(Reading passage)

Motivated by the work mentioned in [8,9,10,11,12,13], a video error-resilient scheme is proposed for error-resilient transmission of screen content coding (SCC) in this paper. In the proposed scheme, additional code stream or redundant information is considered to improve error-resilient performance with redundant coding and acceptable video quality is obtained in the case of frame transmission error. In addition, selective allocation redundancy is conducted to take the importance of the video frame ROI area into account in the co-encoding process. Consequently, the redundancy insertion efficiency and reliability are improved in return. The corresponding experiments validate the effectiveness of the schemes proposed in this paper. The main contribution of this paper is concluded as follows.

This paper provides an adaptive error prevention coding mechanism for frame-level-based video transmission security, where the total end-to-end rate-distortion cost can be optimized by adjusting the number of coded redundant frames.
To further optimize the bit rate and redundancy allocation, the abrupt frames are distinguished according to the characteristics of SCC, and the region of interest is considered as a redundant allocation.

The rest of this paper is organized as follows. Section 2 discusses the related work. Section 3 provides the main contribution of this paper. Simulation experiments and result analyses are accomplished in Section 4. Finally, Section 5 concludes this paper.

2. Related Work

In the video error recovery technology, fault-tolerant coding belongs to the forward technology. The forward technology refers to introducing redundant error correction bits to the transmission stream at the encoding end. Under certain conditions, the transmission error can be automatically corrected in the decoding process, and the BER (bit error rate) of the received stream can be reduced. According to the standard coding scheme, fault-tolerant video code stream is generated to solve the error problem in the video transmission process. Through the change of coding mode, the impact of error on the decoded video quality is suppressed as much as possible [14]. Error concealment, as a post-processing technology, repairs and conceals the data in lossy transmission according to the normal received stream information, so that the decoded video can be as close as possible to the original encoded image [15]. In the feedback-based coding transmission framework, when the receiver finds data loss, it can choose the coding unit correctly received in the reference image sequence to realize error recovery. For the coding transmission system without feedback, the redundant slice coding method can add one or several redundant representations of a coding unit in the code stream [16]. As the decoder decodes the received stream, the ordinary information is first utilized. If the received stream is lost, the added redundant slice is considered to decode and reconstruct.

(End Reading passage)

> Work request 1:
Which lines in the listing below contain a word or string that begins with "prefix", matching case exactly? Find them and copy each one.

(Working data)

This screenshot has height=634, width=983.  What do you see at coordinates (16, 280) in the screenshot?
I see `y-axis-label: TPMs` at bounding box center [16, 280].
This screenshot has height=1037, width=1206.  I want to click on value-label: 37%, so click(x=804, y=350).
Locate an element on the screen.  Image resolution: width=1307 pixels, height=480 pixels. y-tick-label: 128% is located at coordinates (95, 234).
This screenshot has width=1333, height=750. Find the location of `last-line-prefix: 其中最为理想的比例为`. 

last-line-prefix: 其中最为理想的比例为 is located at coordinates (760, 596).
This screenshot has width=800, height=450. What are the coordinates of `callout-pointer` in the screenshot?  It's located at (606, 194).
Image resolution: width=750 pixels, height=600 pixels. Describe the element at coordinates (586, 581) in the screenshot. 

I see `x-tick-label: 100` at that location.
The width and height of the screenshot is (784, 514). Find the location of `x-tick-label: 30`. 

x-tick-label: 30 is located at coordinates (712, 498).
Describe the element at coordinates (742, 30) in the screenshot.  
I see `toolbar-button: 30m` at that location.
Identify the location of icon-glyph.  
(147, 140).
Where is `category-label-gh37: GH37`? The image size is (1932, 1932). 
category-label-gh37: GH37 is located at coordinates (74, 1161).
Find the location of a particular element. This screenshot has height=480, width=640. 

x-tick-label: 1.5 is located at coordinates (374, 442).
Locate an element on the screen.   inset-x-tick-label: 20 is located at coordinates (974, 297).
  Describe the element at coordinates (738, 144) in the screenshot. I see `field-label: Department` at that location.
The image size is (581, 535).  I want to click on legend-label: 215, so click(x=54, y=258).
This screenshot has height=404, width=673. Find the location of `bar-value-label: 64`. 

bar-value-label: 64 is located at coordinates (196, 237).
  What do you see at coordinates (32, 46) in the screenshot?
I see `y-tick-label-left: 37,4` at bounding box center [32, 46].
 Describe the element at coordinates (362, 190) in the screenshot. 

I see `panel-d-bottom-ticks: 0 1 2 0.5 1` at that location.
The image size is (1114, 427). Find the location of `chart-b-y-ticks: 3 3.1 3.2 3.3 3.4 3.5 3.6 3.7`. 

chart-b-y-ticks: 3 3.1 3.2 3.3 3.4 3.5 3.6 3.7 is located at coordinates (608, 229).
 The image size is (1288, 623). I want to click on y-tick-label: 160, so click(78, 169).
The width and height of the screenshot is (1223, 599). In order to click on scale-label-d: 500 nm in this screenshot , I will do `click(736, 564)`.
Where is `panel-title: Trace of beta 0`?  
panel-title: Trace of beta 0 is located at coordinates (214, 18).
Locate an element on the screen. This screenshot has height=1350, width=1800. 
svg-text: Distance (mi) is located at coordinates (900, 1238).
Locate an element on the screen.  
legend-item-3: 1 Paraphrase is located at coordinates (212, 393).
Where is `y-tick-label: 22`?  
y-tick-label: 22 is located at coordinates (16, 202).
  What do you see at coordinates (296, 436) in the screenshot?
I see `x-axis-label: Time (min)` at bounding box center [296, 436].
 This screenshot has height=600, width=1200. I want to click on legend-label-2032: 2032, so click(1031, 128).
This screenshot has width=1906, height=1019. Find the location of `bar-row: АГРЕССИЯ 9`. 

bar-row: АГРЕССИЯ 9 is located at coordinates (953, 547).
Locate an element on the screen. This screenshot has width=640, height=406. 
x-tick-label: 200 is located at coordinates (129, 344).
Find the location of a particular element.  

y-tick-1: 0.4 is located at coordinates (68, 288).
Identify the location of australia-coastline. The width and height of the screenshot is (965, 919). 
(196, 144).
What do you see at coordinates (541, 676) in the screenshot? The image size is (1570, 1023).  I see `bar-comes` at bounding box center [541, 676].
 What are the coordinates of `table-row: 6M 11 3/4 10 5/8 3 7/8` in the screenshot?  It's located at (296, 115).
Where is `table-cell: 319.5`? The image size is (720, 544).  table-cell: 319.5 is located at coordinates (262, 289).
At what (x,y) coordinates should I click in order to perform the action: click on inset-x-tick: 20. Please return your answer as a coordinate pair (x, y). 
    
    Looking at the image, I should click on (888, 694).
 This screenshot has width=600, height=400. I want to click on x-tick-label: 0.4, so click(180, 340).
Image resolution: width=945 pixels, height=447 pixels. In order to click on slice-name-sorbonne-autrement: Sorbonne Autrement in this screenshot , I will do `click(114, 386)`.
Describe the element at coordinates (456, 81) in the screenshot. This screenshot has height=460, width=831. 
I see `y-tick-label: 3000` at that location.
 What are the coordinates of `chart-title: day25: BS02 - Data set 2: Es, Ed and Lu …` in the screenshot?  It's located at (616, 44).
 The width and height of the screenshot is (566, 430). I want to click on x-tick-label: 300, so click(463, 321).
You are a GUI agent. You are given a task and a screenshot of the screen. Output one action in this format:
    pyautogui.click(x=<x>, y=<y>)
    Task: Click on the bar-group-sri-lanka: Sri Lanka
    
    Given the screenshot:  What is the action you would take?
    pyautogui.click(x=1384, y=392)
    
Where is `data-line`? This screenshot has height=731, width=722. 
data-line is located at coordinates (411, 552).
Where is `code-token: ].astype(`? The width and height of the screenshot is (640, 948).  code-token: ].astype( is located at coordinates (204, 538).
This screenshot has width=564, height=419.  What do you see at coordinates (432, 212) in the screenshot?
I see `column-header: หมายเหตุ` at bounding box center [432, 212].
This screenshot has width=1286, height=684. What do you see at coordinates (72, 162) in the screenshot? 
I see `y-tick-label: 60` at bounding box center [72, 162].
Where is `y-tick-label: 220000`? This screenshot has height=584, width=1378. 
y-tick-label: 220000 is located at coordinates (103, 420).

(End Working data)

> Work request 2:
Write the next few sentences of the passage on error-resilient video coding for screen content, starting after its final sentence.

> Answer section 1:
This screenshot has width=1333, height=750. Find the location of `last-line-prefix: 其中最为理想的比例为`. 
last-line-prefix: 其中最为理想的比例为 is located at coordinates (760, 596).

> Answer section 2:
When the transmission error occurs in the main frame, the redundant frame is decoded so that the decoder can obtain acceptable video quality compared with the original video. In the process of video transmission, redundancy coding can be realized in video source coding and channel coding, respectively. The additional redundant content can be either the redundant image encoded for the whole image, or the redundant slice encoded for a specific region or some macroblocks [17].

In the coding process, redundant frames often use different coding parameters from the main frame to improve the rate-distortion performance. Zhu et al. [18] propose a redundant image coding method based on reference frame selection with motion vector and error diffusion distortion to determine whether the current frame encodes redundant frames, where reference frame selection is just utilized in redundant frames. The probability of using redundant frames is only 1-p, where p denotes the probability of independent packet losses for image frames. As a result, the loss reduction with reference frame selection mechanism in redundant frames may not offset the increase of rate-distortion cost caused by the increase of code rate.

Redundant slice embedding is equivalent to the repeated encoding of pictures, which consumes more encoding bits [19]. Therefore, it is preferable to add redundancy to important areas rather than to protect all areas. For error-resilient coding with redundant frames, redundant frames are encoded to improve the robustness of I-frames, so as to further enhance the image transmission quality of video [9]. The method based on adjusting the coding parameters of the redundant frame and main frame does not consider the influence of different scene features. The adaptive redundant frame coding algorithm only uses a fixed reference frame selection mode for redundant frames and does not use other error-resilient methods for main frames, which makes the generation mechanisms of redundant images (redundant slices) simple and limits its adaptability to different network conditions and video scenes.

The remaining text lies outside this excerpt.